• PROBLEM
Count the lines in the data below that contain the string "Maya", and report only the number.
---
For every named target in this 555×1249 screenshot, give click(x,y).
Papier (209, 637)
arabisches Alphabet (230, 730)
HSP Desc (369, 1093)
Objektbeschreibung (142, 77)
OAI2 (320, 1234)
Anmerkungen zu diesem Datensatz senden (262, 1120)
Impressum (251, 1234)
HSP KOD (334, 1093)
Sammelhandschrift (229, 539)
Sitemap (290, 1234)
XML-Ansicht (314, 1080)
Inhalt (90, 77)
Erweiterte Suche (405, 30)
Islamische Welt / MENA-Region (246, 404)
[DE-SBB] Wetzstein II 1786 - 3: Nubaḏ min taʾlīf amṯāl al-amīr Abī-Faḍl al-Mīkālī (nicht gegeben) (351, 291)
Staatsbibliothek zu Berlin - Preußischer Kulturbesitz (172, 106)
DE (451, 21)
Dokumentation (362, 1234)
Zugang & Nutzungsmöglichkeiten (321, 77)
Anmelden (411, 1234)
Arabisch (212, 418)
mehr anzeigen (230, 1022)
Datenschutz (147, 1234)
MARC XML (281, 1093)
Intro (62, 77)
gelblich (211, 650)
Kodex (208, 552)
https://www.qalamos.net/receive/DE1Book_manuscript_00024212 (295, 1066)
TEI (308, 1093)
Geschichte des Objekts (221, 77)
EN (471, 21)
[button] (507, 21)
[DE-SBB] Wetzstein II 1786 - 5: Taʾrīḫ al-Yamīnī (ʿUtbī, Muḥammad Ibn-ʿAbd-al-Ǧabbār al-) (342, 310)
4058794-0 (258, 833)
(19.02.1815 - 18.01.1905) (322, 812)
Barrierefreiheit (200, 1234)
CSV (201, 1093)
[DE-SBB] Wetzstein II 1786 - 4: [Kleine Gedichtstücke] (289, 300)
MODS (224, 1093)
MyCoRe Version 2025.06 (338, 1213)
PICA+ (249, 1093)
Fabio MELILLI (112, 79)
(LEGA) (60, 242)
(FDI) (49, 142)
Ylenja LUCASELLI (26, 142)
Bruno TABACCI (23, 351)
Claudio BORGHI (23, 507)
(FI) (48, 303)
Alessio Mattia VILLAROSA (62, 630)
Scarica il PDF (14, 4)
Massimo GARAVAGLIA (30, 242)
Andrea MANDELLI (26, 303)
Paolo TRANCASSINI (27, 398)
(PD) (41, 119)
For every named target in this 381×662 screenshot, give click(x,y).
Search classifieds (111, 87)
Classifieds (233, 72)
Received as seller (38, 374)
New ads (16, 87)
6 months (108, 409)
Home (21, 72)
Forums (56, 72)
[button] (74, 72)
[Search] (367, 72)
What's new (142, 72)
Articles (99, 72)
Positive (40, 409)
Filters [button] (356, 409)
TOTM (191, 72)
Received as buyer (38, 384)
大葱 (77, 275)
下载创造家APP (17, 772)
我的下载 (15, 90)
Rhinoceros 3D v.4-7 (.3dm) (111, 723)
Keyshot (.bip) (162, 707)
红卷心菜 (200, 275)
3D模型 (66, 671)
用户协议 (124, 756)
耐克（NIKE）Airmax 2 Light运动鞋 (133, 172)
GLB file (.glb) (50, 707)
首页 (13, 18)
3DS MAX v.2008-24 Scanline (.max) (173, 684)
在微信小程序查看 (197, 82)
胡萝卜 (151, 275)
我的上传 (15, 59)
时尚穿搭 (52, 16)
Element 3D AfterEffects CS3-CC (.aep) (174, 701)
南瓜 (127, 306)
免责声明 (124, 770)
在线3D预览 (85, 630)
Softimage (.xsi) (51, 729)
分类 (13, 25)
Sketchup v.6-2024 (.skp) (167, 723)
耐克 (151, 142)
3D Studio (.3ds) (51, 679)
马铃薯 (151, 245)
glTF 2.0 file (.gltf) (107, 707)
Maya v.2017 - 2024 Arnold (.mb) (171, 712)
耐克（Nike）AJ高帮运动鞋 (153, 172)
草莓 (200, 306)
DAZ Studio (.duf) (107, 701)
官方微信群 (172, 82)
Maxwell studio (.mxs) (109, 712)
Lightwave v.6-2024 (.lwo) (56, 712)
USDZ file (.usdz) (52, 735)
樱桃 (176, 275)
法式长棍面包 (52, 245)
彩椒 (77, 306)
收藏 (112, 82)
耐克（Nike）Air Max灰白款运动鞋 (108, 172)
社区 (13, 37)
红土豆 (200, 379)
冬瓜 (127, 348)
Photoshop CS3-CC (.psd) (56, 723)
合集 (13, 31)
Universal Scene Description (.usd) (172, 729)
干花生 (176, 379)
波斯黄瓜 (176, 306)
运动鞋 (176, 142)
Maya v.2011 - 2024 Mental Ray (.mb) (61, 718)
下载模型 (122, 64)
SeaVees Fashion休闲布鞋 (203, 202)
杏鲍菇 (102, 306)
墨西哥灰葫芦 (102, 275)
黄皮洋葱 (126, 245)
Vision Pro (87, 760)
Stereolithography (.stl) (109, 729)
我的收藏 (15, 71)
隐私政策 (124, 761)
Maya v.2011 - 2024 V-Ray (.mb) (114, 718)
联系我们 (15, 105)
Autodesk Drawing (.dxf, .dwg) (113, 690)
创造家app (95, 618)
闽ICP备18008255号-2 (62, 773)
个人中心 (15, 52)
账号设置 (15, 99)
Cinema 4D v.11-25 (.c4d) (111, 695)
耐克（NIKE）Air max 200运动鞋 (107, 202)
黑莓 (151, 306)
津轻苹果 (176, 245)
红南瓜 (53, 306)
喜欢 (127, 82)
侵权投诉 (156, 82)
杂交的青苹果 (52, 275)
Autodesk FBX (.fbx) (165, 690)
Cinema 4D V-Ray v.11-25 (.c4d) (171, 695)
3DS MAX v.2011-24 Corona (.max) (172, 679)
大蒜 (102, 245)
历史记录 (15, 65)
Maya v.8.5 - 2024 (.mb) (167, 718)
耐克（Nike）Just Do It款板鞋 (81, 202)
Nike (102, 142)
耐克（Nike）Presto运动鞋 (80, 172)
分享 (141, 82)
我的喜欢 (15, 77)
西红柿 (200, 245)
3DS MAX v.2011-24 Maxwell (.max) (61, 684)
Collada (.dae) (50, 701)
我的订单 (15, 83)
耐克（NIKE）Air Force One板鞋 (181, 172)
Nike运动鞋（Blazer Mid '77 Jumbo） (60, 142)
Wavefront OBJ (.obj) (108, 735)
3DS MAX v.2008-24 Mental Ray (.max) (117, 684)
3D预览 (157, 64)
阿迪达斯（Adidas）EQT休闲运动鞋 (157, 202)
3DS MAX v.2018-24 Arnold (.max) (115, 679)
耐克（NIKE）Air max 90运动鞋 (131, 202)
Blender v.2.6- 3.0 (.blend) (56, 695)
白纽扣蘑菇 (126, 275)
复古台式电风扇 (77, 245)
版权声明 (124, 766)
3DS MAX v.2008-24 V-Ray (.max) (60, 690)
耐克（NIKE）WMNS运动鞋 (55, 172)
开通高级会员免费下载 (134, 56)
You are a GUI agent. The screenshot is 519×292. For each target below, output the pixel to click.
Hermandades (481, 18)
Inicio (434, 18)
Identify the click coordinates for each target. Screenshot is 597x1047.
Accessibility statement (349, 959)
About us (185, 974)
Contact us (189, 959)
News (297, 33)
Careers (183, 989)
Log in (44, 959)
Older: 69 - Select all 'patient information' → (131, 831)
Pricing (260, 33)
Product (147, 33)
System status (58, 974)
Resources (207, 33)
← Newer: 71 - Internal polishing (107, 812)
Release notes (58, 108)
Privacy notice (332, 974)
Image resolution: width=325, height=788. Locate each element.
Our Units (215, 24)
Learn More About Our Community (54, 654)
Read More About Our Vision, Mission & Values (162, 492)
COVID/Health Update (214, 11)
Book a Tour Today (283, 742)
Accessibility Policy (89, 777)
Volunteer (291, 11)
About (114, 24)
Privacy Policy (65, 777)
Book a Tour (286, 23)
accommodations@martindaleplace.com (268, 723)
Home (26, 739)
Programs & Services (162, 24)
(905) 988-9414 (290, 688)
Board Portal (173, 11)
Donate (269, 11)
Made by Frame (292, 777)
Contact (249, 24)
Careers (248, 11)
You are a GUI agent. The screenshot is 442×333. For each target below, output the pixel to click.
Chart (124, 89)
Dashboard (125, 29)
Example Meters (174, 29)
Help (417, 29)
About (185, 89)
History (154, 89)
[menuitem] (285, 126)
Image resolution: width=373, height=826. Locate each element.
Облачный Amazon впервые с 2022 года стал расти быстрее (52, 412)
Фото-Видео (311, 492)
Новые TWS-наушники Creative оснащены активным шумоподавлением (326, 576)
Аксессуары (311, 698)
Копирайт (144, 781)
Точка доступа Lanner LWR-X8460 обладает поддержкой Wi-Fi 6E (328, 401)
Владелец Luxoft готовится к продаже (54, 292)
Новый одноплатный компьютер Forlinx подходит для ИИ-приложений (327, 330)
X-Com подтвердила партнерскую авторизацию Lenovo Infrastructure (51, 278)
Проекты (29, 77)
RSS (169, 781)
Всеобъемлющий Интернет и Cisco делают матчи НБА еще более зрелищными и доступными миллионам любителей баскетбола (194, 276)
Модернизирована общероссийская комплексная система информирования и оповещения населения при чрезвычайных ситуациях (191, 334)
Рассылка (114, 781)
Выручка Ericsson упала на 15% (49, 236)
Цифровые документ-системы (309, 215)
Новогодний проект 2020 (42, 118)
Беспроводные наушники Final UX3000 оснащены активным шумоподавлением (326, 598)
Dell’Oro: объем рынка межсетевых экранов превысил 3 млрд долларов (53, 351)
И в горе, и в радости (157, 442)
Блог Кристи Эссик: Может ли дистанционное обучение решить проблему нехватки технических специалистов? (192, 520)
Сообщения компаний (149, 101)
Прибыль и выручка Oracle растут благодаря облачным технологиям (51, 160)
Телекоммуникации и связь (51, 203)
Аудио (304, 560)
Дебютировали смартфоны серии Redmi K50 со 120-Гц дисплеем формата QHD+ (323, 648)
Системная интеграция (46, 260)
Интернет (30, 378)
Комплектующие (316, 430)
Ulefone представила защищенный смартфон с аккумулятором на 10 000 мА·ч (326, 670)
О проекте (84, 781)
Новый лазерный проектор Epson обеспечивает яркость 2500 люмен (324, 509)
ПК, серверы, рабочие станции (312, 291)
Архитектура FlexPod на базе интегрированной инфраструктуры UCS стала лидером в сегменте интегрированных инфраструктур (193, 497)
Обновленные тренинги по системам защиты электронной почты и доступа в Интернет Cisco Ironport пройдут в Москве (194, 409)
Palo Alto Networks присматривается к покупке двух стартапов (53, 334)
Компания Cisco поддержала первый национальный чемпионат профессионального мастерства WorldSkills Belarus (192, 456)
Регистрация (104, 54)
---
• EXERCISE RESPONSE
4